For me, there are only two logical questions that drive the classification of digital content: “What is it?” (the type of content, or class) and “What is it for?” (the context under which it has been, or will be used). To use an example: An application form for opening a new account, is a certain type of content which will determine its initial retention period while it’s being processed. If that application is approved or rejected, is context that will further affect its retention period. If the client raises a dispute about his new account, it may further impact that retention period of that application form. This context-driven variance, cannot be supported in a traditional fileplan-based records management system, which permanently fixes the record – fileplan – retention relationship.

The classification (organisation, taxonomy, use any term you like…) of that content, is not even relevant to this fileplan/retention discussion. The application form in the previous example, will need to be associated with the customer, the account type, and the approval process or the dispute process. That is the context under which the organisation will need to organise and find that particular application form. You will not look for it by its retention period, unless you are specifically looking to dispose of it.

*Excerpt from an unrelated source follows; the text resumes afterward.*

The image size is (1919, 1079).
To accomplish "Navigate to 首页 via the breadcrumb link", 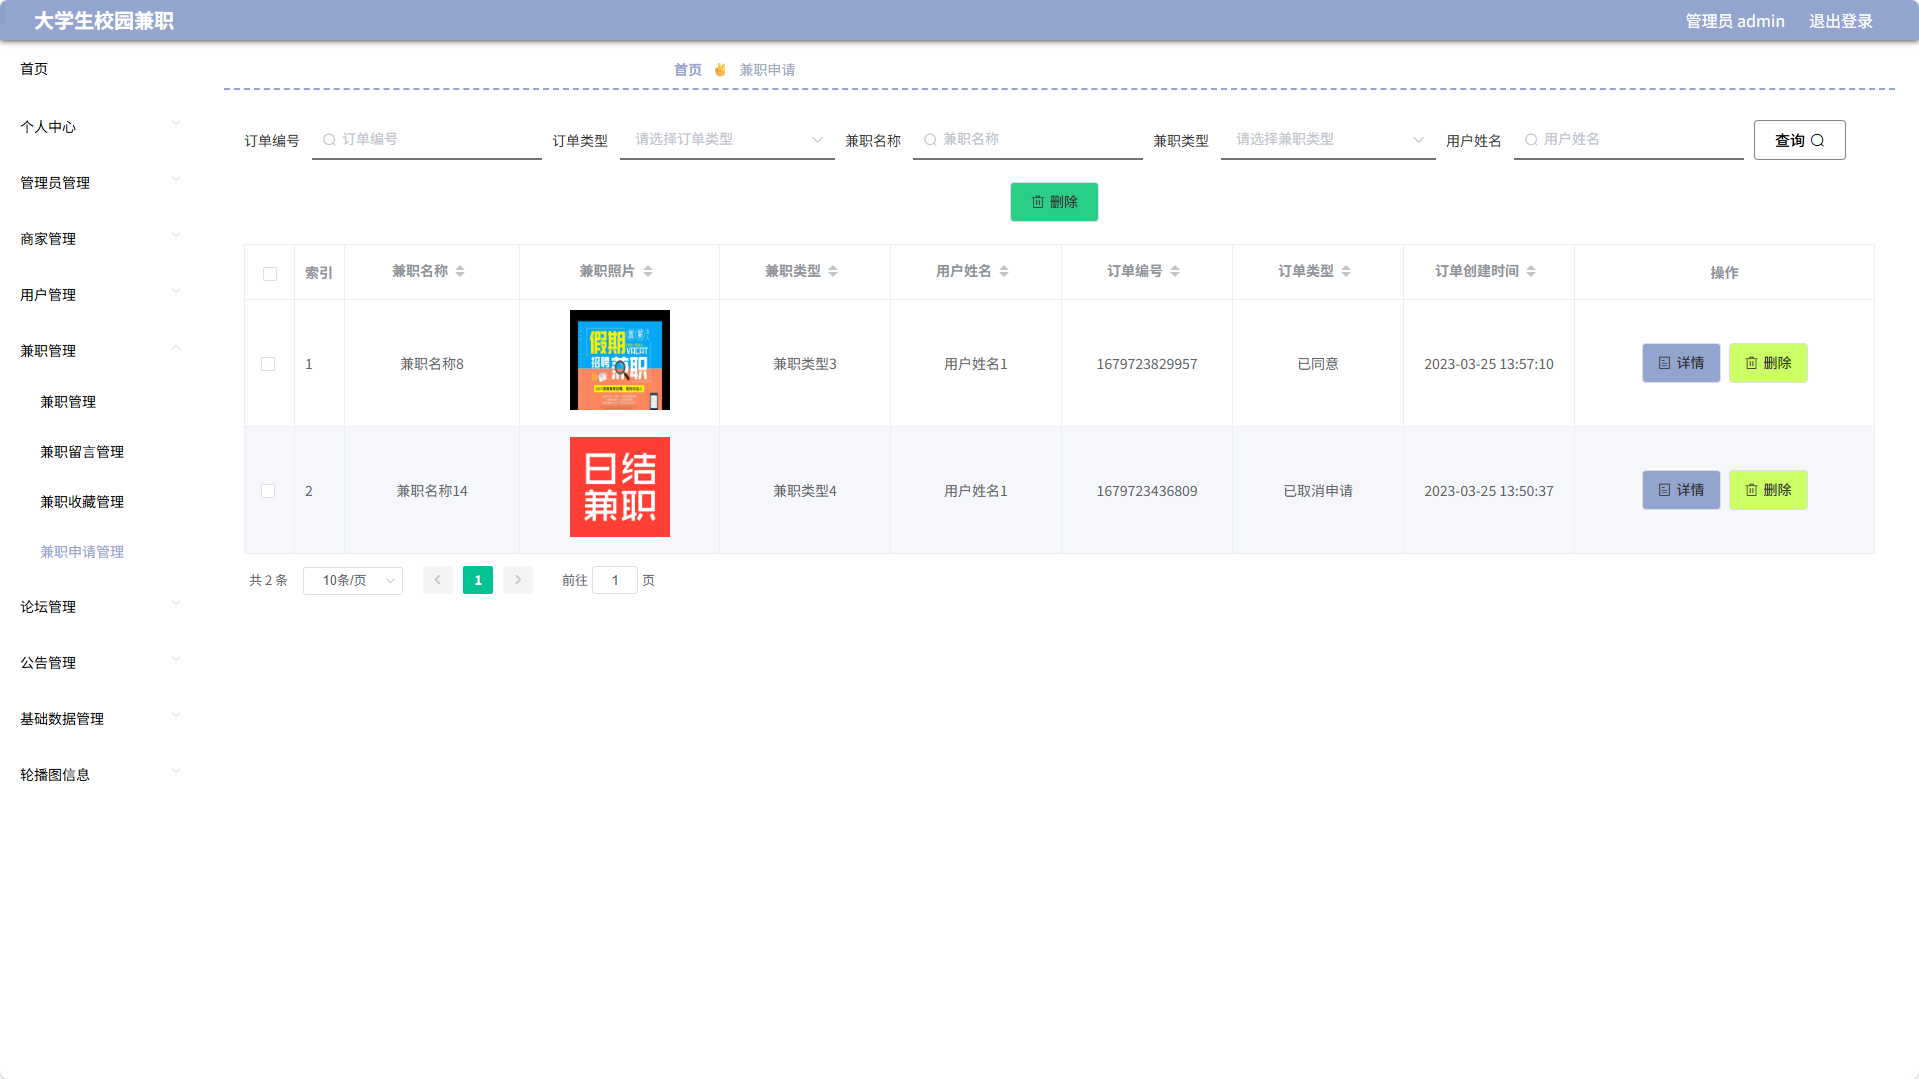I will pos(688,69).
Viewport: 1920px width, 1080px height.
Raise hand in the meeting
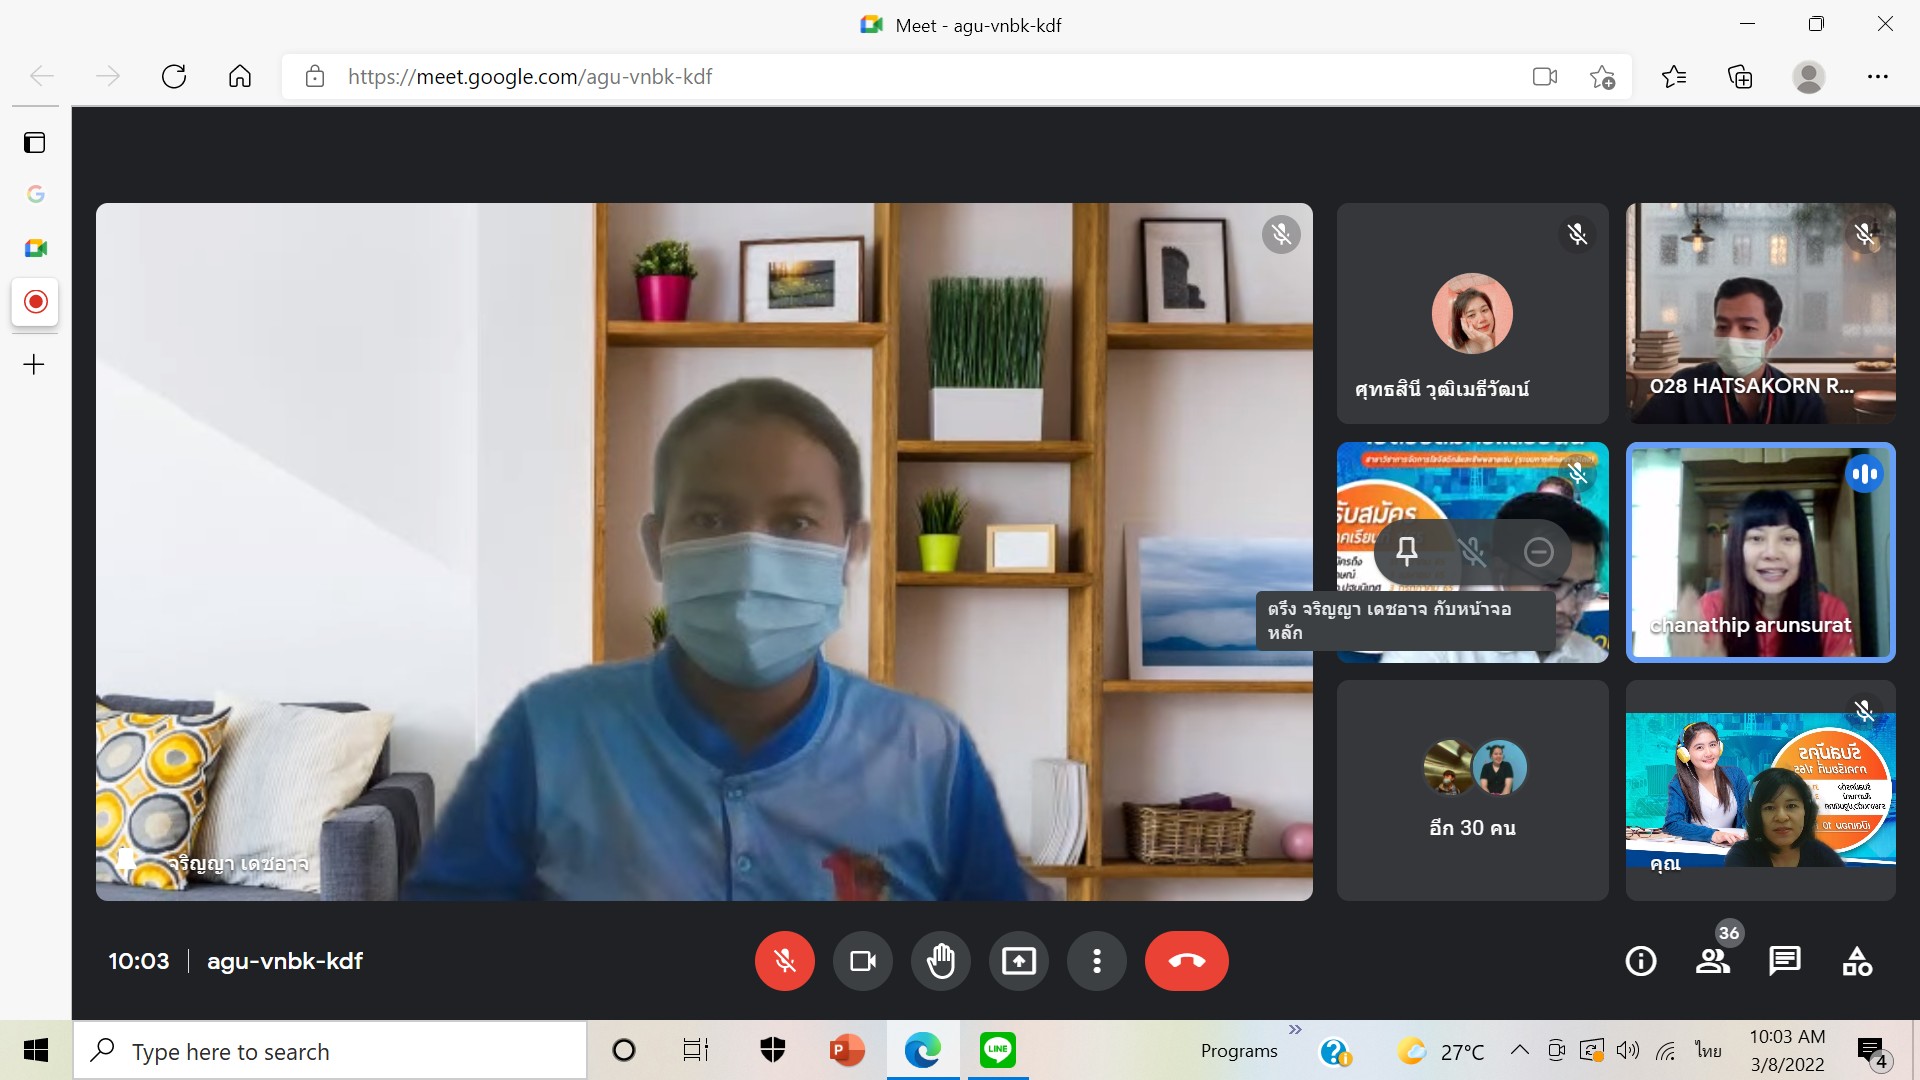click(940, 961)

To go back to my original fridge metaphor: You will not start cooking dinner by picking up the item in the fridge that will expire first – that’s probably the pudding. You will look in the relevant shelf for the food you are trying to cook: meat or vegetables or eggs. Only after that you may double check the date, to see if it is still valid or expired.

So… I remain convinced that:
(a) there is no point in distinguishing between records and non-records any more, non-records are just records with zero shelf-life
(b) the concept of a “fileplan” as a classification structure is outdated and unnecessary for digital records, and
(c) it’s time we start managing content “in context”, based on its usage history and not as an isolated self-defining entity.

As always, I’m keen to hear your thoughts on this.

P.S. I read some blogs to learn, some for their amusing content, and some because (even if their content sometimes irritates me) force me to re-think. I read Chris Walker’s blog because it generally makes me nod my head in violent agreement 🙂 . He often expresses very similar views to mine and I find his approach to Information Governance (which he is now consolidating into a book) extremely down to earth. The reason for this shameless plug to his blog, is that as I was writing the thoughts expressed above, I caught up with his article from last week Big Buckets of Stuff, that covers very similar ground… Well worth a read.

  1. December 12, 2013 at 1:28 pm

    Interesting – I work in the data field but I’ve never heard of a fridge analogy. I do agree, though.